**Exercise**. Each entry is to be output as written, so that none is missing.

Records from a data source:
════════════════════

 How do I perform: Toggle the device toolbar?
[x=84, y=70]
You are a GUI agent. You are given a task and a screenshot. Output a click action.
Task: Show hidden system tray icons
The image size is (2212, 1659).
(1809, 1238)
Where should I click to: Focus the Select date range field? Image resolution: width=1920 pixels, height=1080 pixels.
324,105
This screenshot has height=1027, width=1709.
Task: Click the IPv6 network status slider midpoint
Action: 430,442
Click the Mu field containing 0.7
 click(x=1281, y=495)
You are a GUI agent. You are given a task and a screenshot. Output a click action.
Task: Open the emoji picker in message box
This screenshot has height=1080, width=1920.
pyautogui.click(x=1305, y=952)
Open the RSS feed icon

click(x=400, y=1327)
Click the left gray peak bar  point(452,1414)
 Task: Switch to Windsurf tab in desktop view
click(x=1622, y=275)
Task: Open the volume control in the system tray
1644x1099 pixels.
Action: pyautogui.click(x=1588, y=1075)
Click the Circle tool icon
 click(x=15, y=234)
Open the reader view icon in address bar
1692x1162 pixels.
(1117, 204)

════════════════════

**Answer section**.
 How do I perform: Toggle the device toolbar?
[x=84, y=70]
You are a GUI agent. You are given a task and a screenshot. Output a click action.
Task: Show hidden system tray icons
The image size is (2212, 1659).
(1809, 1238)
Where should I click to: Focus the Select date range field? Image resolution: width=1920 pixels, height=1080 pixels.
324,105
This screenshot has height=1027, width=1709.
Task: Click the IPv6 network status slider midpoint
Action: 430,442
Click the Mu field containing 0.7
 click(x=1281, y=495)
You are a GUI agent. You are given a task and a screenshot. Output a click action.
Task: Open the emoji picker in message box
This screenshot has height=1080, width=1920.
pyautogui.click(x=1305, y=952)
Open the RSS feed icon

click(x=400, y=1327)
Click the left gray peak bar  point(452,1414)
 Task: Switch to Windsurf tab in desktop view
click(x=1622, y=275)
Task: Open the volume control in the system tray
1644x1099 pixels.
Action: pyautogui.click(x=1588, y=1075)
Click the Circle tool icon
 click(x=15, y=234)
Open the reader view icon in address bar
1692x1162 pixels.
(1117, 204)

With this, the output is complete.